Activity: Among the records that follow, find each line holding the word "icon" and copy it.

== Data supplied ==

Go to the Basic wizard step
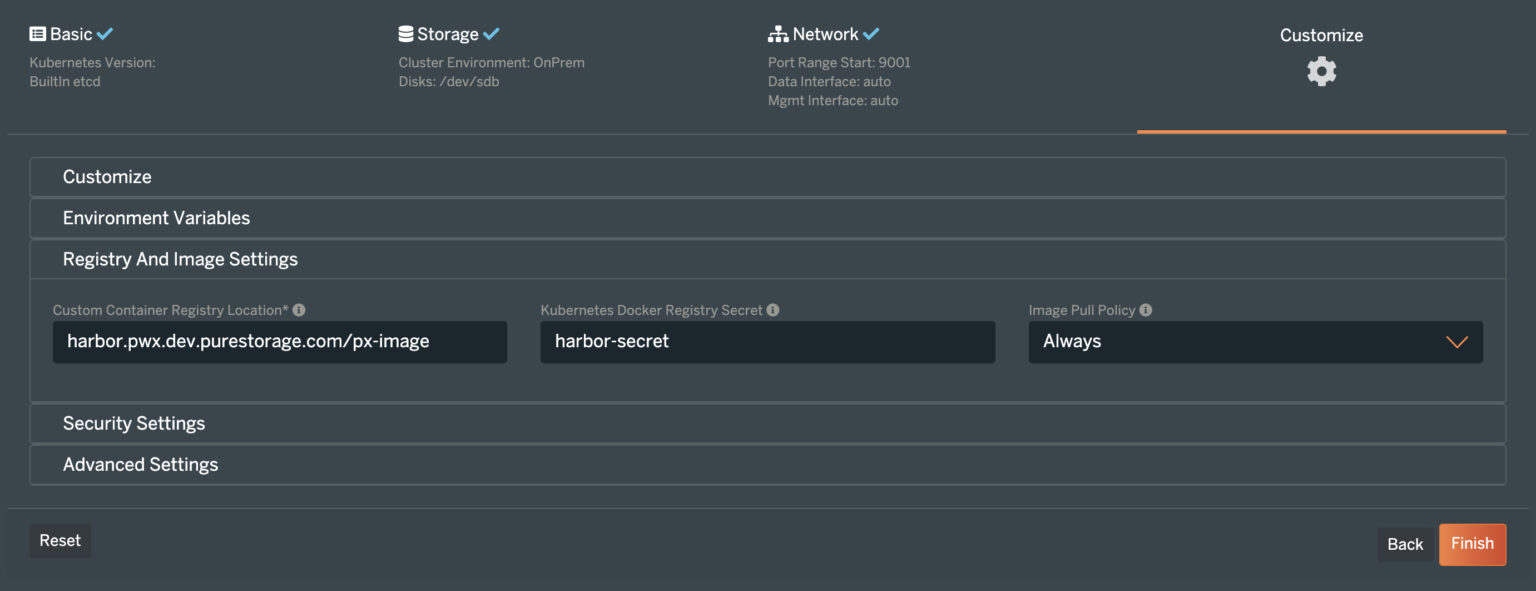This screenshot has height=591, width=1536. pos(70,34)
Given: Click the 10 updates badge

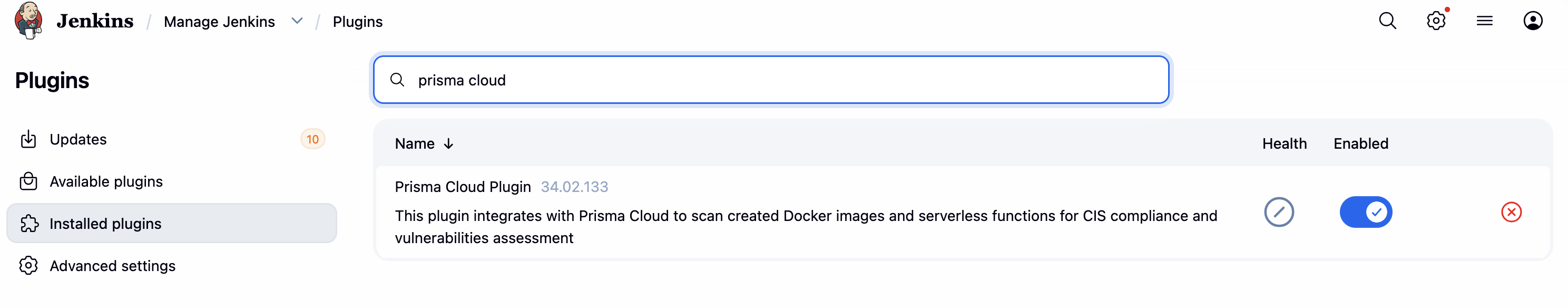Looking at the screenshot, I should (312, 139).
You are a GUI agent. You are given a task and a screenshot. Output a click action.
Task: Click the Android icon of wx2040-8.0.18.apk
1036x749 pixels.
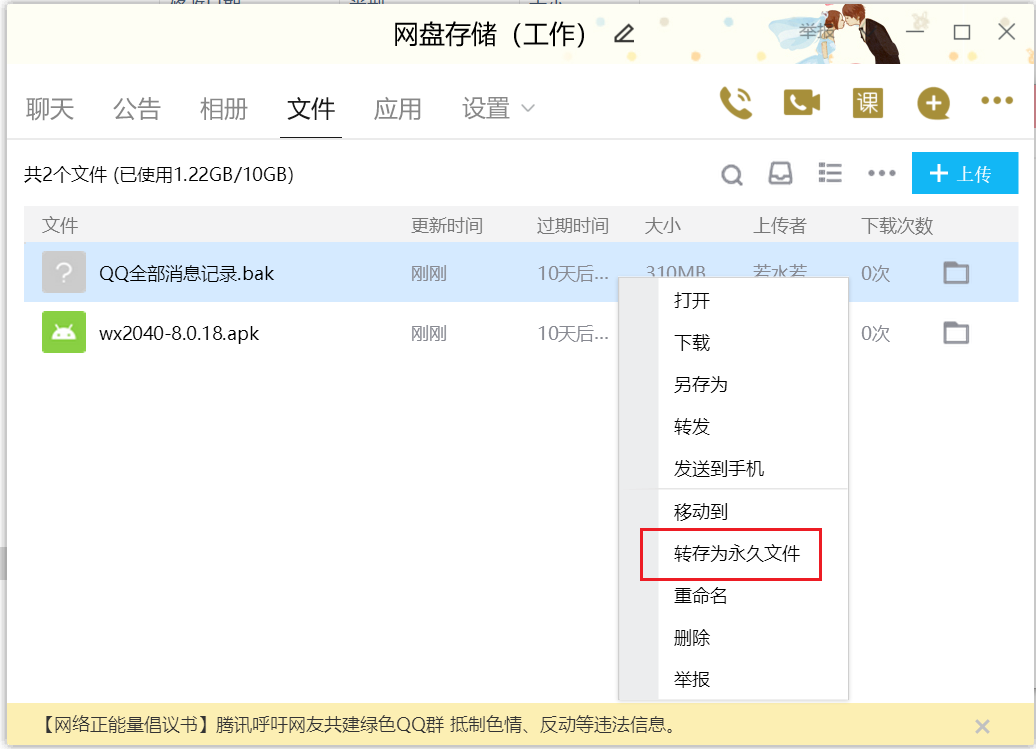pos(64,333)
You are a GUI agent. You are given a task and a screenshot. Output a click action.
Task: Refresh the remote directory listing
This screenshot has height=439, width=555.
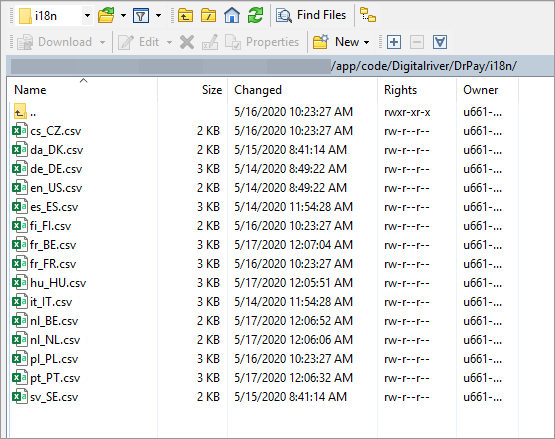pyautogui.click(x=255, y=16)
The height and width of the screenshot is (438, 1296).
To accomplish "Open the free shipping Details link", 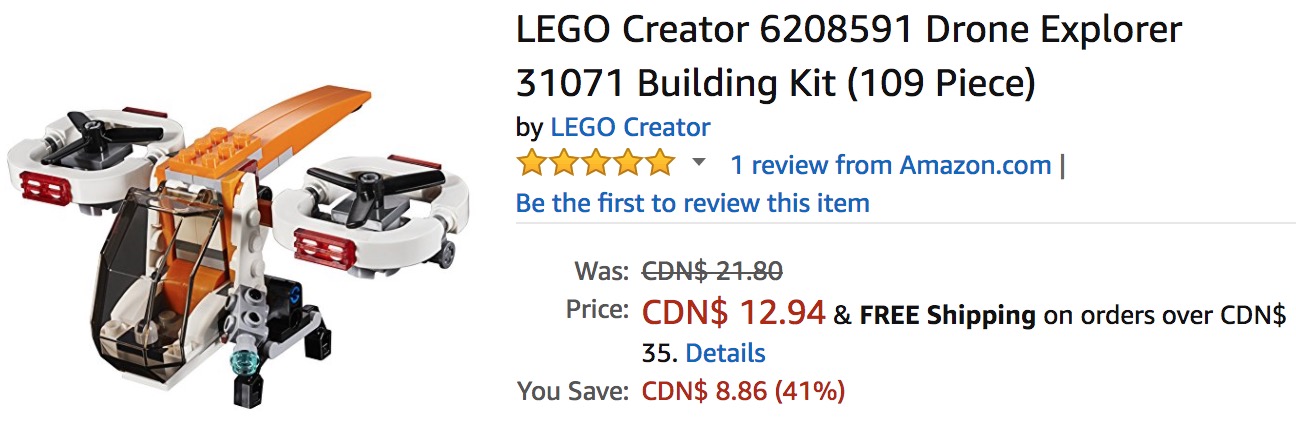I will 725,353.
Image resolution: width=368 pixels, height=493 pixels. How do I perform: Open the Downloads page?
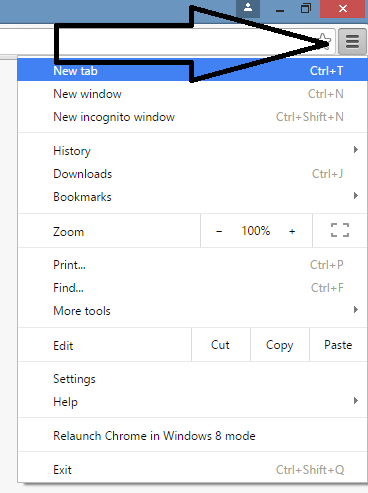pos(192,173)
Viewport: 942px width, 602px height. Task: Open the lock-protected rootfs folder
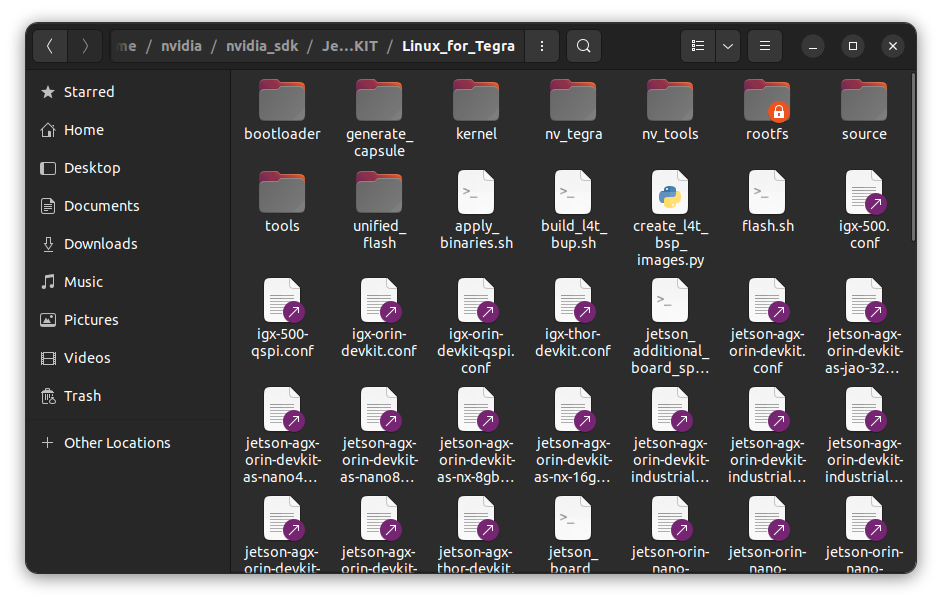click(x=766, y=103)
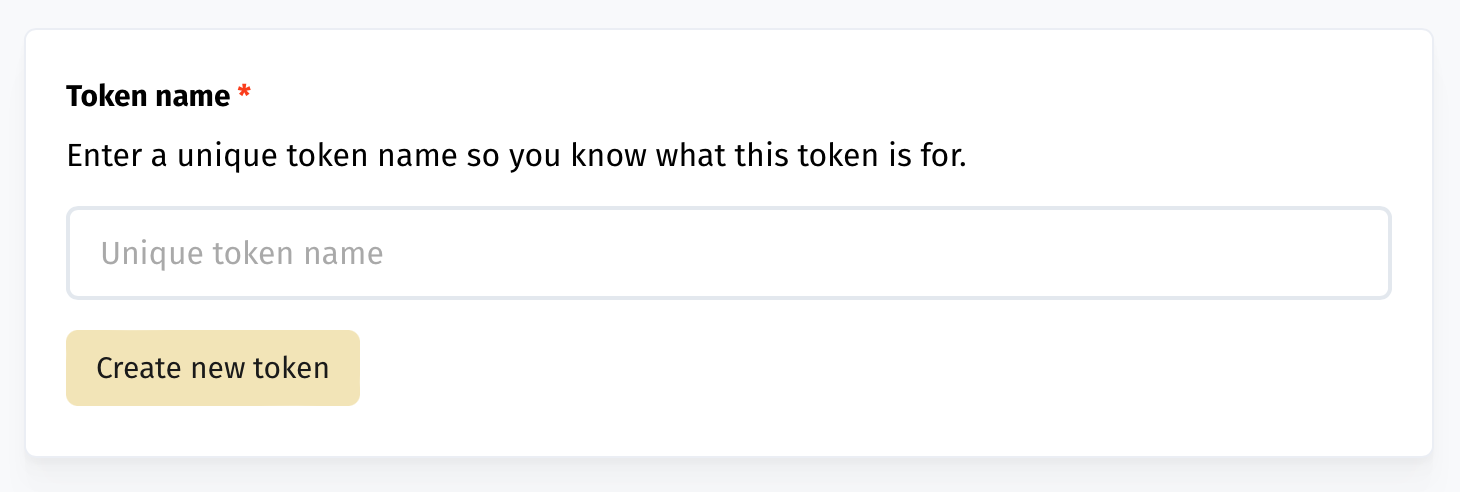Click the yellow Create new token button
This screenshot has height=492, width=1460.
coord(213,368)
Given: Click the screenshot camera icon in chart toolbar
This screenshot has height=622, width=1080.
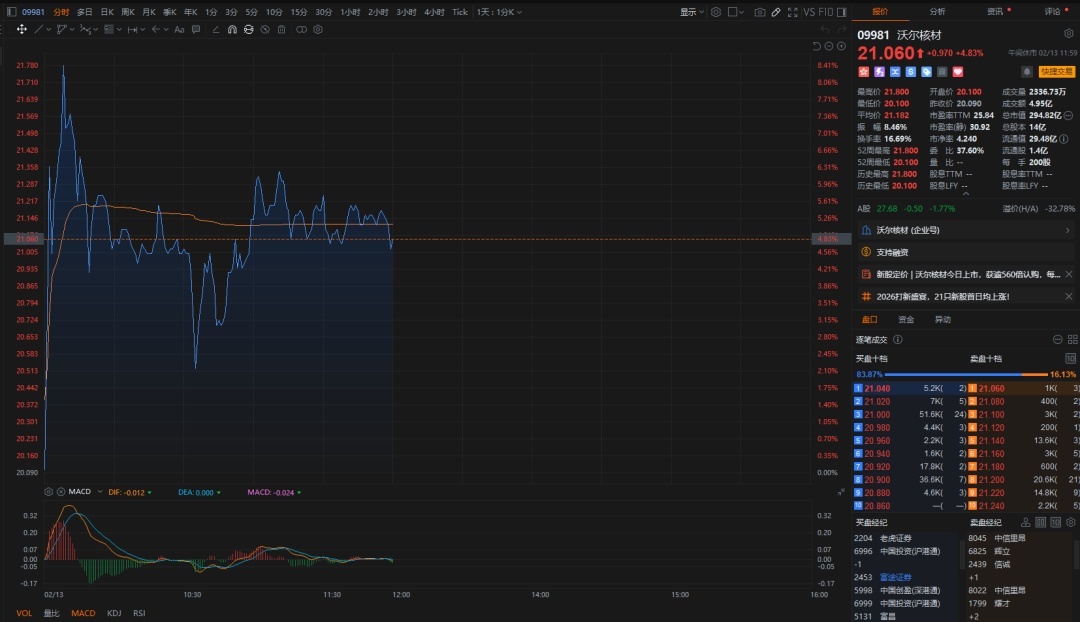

===

Task answer:
Task: Click the Android icon of wx2040-8.0.18.apk
Given: Click the screenshot camera icon in chart toolbar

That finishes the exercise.